Autre illustration de l’implication de la filière, le Groupement d’intérêt scientifique (GIS) baptisé « Transition énergétique » qui se met en place sur Amiens Métropole et son territoire, avec le soutien de nombreux acteurs publics et privés de la filière énergétique dont notamment l’Université de Picardie, la FFIE et le Gimélec en tant que membres fondateurs.

« L’objectif global poursuivi est de rassembler des compétences diverses, et parfois éloignées, pour porter des regards et réaliser des expertises croisées sur les thématiques de la transition énergétique. Des séminaires sont ainsi organisés à partir d’octobre 2016 et en 2017, sur les thématiques : transition énergétique et big data (usage des données de consommation, échanges d’énergie à maille locale…) ; transition énergétique et réseaux (consistance et gouvernance des réseaux publics de distribution, tarification des réseaux…) ainsi que sur les modes de soutien et la filière éolienne », détaille Guillaume Dezobry , animateur du GIS et maître de conférences au sein de l’Université Picardie Jules Verne.

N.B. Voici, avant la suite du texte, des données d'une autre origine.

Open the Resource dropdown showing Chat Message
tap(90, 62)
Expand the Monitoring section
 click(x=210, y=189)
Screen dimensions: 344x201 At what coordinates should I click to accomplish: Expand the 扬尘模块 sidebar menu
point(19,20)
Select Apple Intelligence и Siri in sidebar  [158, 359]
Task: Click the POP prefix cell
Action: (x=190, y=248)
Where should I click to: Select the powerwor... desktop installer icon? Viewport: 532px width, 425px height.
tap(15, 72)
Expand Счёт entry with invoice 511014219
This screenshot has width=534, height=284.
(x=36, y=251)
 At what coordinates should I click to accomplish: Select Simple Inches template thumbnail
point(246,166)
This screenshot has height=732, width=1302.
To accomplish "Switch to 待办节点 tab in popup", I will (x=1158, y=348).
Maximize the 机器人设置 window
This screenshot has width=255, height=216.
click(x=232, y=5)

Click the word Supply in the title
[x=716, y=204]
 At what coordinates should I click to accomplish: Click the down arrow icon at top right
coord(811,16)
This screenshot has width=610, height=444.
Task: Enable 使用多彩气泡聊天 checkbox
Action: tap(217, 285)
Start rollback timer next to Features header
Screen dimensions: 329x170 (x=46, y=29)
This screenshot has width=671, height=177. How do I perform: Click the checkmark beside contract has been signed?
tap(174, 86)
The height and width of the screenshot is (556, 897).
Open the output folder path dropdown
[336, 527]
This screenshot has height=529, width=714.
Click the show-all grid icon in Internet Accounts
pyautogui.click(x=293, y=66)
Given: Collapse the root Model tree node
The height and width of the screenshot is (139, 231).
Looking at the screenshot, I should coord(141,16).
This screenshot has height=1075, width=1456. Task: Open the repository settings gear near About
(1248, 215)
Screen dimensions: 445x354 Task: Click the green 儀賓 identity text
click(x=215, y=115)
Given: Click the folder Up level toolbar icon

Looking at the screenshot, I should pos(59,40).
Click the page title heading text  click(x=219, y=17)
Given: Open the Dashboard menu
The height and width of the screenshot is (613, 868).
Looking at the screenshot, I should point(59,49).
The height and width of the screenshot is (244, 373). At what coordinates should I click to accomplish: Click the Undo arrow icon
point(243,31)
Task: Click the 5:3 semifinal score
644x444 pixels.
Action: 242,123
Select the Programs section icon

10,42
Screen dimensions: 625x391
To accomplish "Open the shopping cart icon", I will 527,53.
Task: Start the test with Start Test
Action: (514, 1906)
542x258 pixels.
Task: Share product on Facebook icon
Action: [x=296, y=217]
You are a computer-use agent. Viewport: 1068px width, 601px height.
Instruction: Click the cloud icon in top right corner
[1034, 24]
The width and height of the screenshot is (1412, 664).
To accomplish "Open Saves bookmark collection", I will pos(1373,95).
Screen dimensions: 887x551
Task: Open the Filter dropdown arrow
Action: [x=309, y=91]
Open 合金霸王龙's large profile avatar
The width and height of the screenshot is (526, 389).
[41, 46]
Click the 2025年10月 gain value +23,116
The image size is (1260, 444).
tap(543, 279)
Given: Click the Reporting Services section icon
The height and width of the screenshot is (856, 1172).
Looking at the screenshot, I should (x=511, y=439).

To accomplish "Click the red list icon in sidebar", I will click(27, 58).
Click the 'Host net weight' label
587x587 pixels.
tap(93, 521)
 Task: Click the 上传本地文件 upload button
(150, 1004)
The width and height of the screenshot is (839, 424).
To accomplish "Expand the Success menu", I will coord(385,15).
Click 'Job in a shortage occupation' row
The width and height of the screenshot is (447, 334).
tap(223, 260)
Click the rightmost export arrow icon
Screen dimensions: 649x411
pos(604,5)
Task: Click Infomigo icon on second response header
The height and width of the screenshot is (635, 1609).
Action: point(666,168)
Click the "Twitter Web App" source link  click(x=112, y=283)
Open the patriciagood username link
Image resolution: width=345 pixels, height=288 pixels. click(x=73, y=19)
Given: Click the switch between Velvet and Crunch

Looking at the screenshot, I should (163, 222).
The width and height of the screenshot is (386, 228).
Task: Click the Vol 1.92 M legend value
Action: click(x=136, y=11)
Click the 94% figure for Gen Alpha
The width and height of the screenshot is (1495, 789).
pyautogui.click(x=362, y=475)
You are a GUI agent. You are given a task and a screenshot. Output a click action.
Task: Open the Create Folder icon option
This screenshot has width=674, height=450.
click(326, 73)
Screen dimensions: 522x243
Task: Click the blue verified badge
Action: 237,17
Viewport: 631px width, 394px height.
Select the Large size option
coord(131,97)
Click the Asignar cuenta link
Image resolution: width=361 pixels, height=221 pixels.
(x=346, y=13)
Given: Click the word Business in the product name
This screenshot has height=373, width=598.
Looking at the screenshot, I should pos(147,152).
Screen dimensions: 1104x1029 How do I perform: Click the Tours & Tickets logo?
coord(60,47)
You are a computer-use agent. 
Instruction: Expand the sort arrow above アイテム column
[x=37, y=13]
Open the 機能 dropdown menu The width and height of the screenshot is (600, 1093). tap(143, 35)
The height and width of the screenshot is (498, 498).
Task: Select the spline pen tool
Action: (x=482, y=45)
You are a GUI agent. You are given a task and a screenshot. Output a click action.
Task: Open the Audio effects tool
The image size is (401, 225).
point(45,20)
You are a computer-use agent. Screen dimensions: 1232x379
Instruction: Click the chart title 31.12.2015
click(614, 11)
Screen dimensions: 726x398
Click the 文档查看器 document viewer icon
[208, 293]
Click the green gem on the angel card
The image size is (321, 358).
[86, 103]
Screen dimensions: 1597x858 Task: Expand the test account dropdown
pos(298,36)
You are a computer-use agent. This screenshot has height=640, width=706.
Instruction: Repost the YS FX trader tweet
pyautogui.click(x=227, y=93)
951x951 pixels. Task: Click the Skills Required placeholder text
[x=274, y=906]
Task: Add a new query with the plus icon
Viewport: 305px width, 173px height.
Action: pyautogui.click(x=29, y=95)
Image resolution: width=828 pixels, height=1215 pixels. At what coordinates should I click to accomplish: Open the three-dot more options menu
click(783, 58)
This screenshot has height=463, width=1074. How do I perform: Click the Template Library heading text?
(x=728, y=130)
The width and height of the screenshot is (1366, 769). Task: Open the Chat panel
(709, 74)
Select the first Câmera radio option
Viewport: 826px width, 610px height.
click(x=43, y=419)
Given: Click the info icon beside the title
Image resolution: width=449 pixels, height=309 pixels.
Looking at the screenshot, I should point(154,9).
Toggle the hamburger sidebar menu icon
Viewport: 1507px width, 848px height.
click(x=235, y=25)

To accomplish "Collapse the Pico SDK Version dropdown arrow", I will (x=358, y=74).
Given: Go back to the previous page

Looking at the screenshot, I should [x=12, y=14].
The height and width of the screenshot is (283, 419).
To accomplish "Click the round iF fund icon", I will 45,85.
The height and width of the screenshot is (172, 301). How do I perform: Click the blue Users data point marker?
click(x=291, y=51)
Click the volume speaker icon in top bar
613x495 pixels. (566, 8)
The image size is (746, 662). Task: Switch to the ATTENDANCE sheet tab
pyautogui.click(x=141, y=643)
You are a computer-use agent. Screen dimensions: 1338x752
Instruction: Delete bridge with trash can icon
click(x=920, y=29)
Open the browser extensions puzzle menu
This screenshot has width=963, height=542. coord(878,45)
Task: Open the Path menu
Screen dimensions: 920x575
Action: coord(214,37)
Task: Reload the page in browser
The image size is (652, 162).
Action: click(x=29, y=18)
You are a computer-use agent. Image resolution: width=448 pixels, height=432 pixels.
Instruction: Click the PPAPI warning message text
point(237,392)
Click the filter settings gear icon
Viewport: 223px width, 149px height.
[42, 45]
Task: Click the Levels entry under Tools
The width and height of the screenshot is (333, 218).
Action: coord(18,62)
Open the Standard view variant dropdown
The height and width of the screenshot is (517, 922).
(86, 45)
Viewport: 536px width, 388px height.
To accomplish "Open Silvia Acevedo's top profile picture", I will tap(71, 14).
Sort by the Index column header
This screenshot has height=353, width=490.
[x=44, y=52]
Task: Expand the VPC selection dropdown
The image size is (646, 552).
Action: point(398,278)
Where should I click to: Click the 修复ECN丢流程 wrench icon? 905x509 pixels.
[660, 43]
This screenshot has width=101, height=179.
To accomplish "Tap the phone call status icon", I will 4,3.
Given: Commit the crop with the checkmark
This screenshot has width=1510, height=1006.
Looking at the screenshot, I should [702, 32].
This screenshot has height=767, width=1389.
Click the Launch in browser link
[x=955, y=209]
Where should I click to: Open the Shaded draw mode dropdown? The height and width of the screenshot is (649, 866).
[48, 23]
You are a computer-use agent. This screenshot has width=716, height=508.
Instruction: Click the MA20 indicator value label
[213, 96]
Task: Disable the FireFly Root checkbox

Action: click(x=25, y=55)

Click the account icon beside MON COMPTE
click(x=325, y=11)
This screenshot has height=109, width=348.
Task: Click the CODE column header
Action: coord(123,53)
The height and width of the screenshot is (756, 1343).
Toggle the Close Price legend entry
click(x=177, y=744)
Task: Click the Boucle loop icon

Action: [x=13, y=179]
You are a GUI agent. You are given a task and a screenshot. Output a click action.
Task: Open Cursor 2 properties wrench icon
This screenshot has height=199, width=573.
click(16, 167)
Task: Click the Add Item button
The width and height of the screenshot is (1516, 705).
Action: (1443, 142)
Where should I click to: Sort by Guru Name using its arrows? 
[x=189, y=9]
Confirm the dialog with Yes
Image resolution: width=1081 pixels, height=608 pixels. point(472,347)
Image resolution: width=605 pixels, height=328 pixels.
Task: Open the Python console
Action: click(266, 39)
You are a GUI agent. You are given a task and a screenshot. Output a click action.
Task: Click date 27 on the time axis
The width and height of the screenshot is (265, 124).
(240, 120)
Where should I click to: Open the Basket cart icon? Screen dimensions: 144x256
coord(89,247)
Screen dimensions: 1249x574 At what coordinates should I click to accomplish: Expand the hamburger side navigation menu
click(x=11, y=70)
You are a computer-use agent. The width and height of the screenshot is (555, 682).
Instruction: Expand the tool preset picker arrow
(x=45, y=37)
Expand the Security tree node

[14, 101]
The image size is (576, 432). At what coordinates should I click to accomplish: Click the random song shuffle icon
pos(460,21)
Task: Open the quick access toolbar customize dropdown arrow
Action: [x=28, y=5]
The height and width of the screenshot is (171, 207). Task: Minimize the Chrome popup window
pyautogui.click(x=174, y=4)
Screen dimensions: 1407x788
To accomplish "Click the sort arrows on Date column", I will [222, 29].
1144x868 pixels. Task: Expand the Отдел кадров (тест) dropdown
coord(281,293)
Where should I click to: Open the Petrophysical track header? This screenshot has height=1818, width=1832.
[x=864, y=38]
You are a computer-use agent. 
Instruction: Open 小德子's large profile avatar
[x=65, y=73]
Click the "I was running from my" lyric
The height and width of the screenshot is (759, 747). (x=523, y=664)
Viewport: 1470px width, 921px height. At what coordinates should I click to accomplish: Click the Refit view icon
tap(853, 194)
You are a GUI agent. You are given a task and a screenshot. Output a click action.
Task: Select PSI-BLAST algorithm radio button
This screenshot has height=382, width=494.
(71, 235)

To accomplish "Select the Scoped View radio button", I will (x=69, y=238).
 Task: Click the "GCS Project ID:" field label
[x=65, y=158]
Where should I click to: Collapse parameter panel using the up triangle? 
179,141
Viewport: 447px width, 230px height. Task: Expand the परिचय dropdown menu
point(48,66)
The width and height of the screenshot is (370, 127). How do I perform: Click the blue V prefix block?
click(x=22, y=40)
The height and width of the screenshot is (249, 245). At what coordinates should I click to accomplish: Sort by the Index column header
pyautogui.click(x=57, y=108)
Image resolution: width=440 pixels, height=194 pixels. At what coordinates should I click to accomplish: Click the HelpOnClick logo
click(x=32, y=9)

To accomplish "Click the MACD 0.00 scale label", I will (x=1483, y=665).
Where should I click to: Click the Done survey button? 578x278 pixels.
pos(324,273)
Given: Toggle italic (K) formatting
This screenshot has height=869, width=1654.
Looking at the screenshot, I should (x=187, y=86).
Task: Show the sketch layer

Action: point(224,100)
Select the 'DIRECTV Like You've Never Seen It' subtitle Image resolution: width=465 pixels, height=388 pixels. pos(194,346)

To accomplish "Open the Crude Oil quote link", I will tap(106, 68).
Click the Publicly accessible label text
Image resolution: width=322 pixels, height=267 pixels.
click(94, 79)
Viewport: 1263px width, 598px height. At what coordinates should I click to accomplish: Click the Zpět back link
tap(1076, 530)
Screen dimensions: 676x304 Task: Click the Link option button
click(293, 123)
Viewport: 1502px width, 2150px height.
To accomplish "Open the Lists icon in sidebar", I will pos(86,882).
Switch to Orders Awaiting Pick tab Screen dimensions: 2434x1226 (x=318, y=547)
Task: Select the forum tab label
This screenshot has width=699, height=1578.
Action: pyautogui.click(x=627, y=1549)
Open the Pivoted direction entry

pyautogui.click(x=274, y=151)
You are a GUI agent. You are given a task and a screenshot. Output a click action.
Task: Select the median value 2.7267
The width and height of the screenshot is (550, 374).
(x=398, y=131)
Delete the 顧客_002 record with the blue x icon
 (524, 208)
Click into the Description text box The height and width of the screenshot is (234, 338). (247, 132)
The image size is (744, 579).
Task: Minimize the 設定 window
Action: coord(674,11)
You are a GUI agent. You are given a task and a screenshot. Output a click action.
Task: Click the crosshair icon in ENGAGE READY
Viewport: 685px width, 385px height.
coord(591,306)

Le GIS verra renforcer son action par le lancement, début 2017, d’un cluster régional à l’initiative de Amiens Metropole, et qui est centré sur l’autonomie énergétique. À la clé, une réflexion à maille locale, axée principalement sur les potentiels du territoire en terme d’énergie renouvelable (éolien, approvisionnement en matière organique et méthanisation notamment). « Le cluster permettra d’appréhender les problématiques énergétiques à une maille locale et aura notamment pour vocation de recenser les caractéristiques présentées par le territoire ainsi que d’identifier les actions qui pourraient être menées afin de renforcer la cohérence de la politique énergétique à l’échelle du territoire (explorer, par exemple, les gisements de flexibilité du côté de l’offre et de la demande, qui pourraient être présents sur le territoire) », ajoute Guillaume Dezobry.

Autre fer de lance du territoire picard, le bâtiment Hub d’Amiens qui vient juste d’être achevé et qui abritera, entre autres, l’Institut national sur le stockage électrochimique de l’énergie, permettant de regrouper dans un premier temps les compétences des principaux laboratoires français du domaine, mais aussi l’expertise d’une dizaine d’industriels et de 3 établissements publics.

La dynamique est donc lancée, la filière électrique est bien au rendez-vous, les freins sont en cours d’être levés, il reste cependant à ce que l’ensemble des citoyens et des politiques intègrent dans les territoires cette nouvelle réalité, porteuse d’emplois locaux et d’amélioration des conditions de vie. Un vrai tournant à prendre, avec énergie… et au plus vite.